When configuring, verify:
DATABASE.db_idmatches the database id imported into MetaVisor.DATABASE.enginematches the real database, for examplesqlite,mysql, orpostgres.- For SQLite, prefer an absolute path in
DATABASE.config.pathso the file is found regardless of the working directory. - Do not put
api_keyin YAML; use.envinstead.
5. Run the Dedicated Agent¶
Load the configuration and invoke via the SDK:
import asyncio
from pathlib import Path
from dataagent.interface.sdk.agent import DataAgent
async def main():
project_dir = Path(__file__).resolve().parents[2]
config_path = project_dir / "dataagent" / "agents" / "nl2sql" / "nl2sql_agent.yaml"
agent = DataAgent.from_config(config_path)
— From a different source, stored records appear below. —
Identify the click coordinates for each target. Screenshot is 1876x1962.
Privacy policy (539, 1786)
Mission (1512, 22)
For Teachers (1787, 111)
result = await agent.chat("每月订单量是多少")
print(result)
if __name__ == "__main__":
asyncio.run(main())
The repository also provides an end-to-end script:
uv run tests/e2e/test_nl2sql.py
If you use your own YAML, point config_path in the script to your config file.
6. Inspect Results¶
agent.chat() returns the final state. When debugging NL2SQL, check these fields first:
| Field | Description |
|---|---|
messages |
Message stream and final answer. |
sql |
Selected final SQL. |
columns / rows / rows_preview |
Result columns, full rows, and preview rows. |
generation_results |
Candidate SQL generation output. |
validation_results |
SQL validation output. |
execution_results |
SQL execution output. |
confidence |
Confidence score from the Selector. |
If results are empty, determine whether SQL was not generated, execution failed, or the database has no matching rows.
7. Common Issues¶
7.1 Model API key not loaded¶
Check that .env exists in the runtime directory and variable names match provider. For example provider: "bailian" reads BAILIAN_BASE_URL and BAILIAN_API_KEY.
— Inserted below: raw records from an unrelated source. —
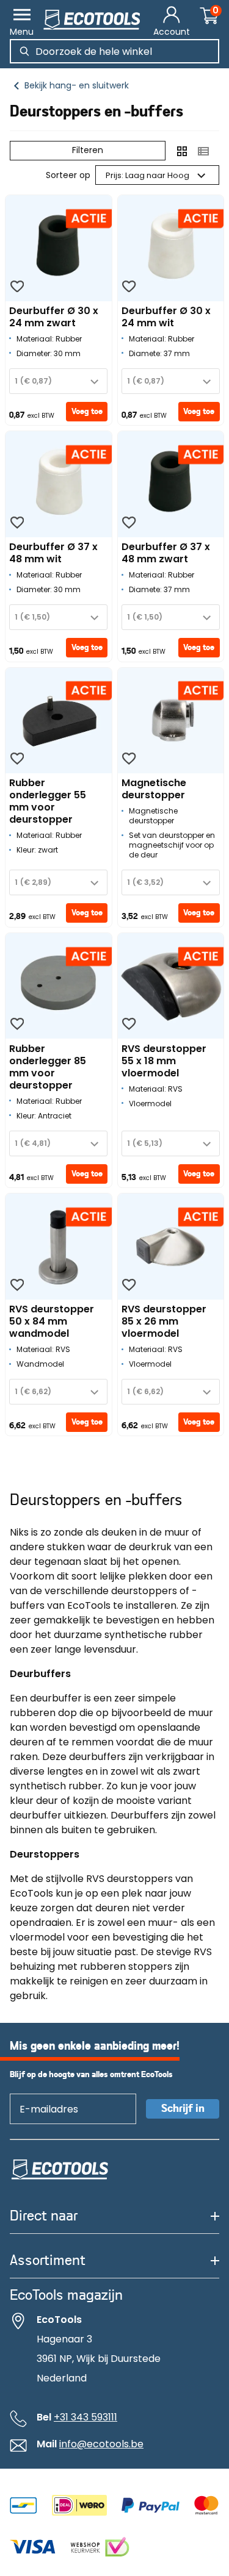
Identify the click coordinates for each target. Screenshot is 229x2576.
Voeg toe (87, 411)
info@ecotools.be (101, 2444)
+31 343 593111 (85, 2417)
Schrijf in (183, 2108)
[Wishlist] (17, 286)
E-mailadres (43, 2093)
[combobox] (58, 381)
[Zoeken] (24, 51)
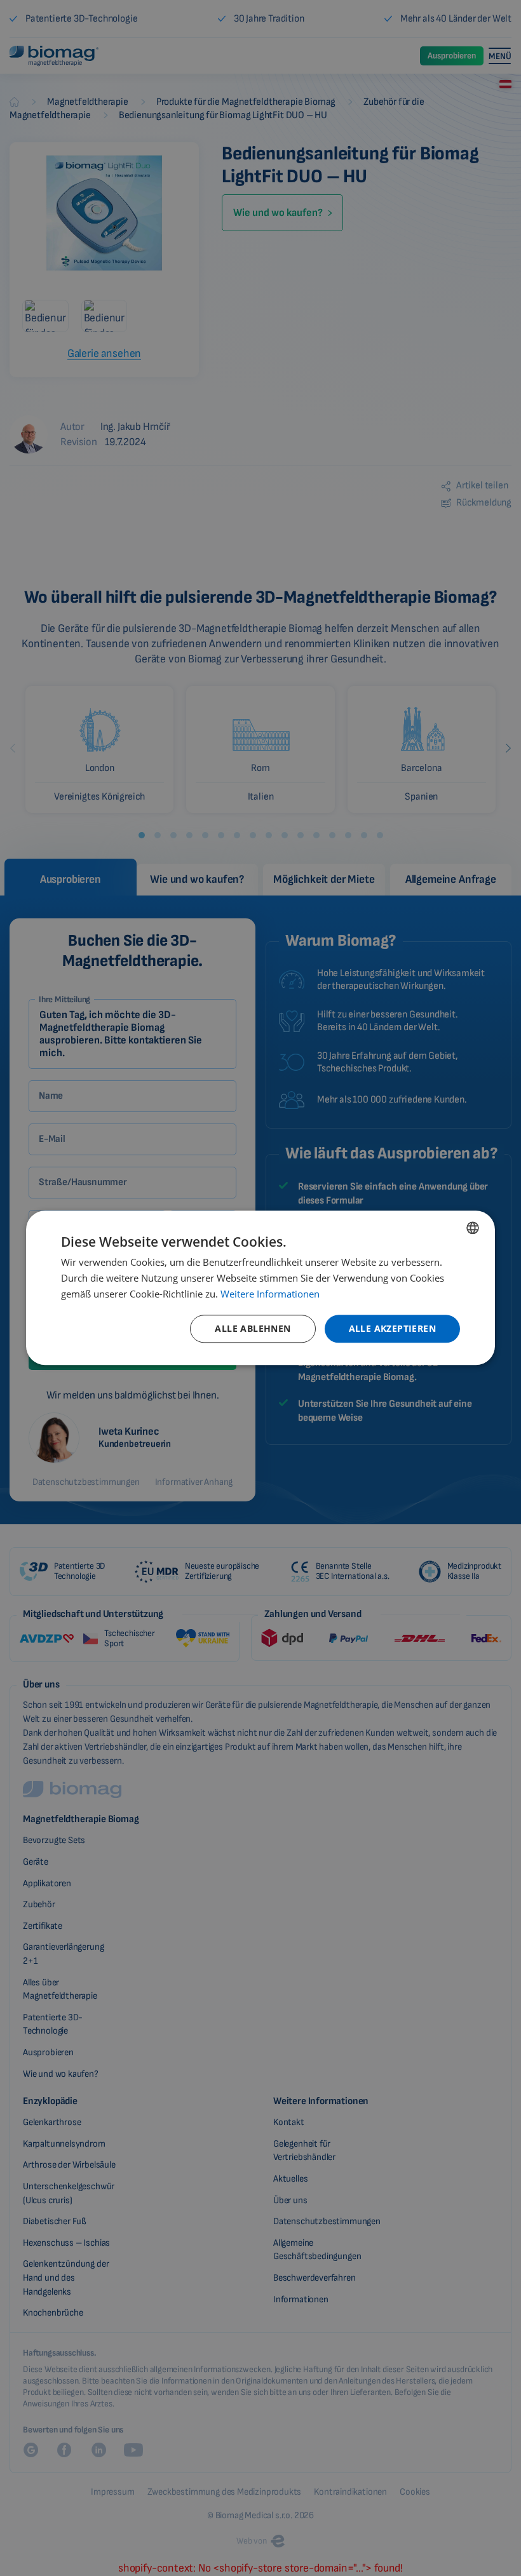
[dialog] (260, 1288)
7.2 SQLite file not found¶
Use an absolute path in DATABASE.config.path. Relative paths follow the current working directory when you run the command.
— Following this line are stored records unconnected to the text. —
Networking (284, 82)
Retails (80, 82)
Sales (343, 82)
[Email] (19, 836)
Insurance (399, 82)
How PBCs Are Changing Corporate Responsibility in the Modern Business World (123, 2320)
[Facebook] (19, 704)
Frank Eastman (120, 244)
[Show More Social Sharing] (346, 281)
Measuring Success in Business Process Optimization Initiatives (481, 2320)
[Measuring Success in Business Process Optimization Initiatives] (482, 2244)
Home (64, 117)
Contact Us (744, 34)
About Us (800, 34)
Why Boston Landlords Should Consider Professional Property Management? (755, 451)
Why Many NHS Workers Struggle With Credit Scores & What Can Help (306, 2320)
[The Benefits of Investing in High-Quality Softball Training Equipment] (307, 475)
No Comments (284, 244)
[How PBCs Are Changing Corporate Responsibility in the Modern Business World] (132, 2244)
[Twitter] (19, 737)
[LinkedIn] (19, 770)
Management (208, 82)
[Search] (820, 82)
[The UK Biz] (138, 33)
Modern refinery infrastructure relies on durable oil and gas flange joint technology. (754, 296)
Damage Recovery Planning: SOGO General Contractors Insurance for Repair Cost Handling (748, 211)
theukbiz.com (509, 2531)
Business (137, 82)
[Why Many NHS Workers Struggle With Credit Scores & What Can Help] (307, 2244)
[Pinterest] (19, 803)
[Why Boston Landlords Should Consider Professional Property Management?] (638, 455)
7.3 MetaVisor connection failure¶
Use curl to verify METAVISOR.metavisor_url, then confirm DATABASE.db_id metadata is imported into MetaVisor. See Semantic Service Deployment Guide for deployment, initialization, and import.
7.4 Generated SQL does not match business definitions¶
Make the user question more explicit: entity definitions, metric formulas, filters, grain, and sort order. The NL2SQL Agent handles clear query intent; it cannot infer missing business rules for the user.
8. Summary¶
Essentials for a dedicated NL2SQL Agent:
- Set
AGENT_CONFIG.typetonl2sql. - Point
DATABASEat the real business database. - Point
METAVISORat Semantic Service with metadata imported. - Phrase user questions with clear business objects, metric definitions, and query conditions.
When a main Agent must plan tasks, organize reports, and query the database on demand, do not fold that logic into a dedicated NL2SQL Agent—use the main Agent with an NL2SQL sub-Agent instead.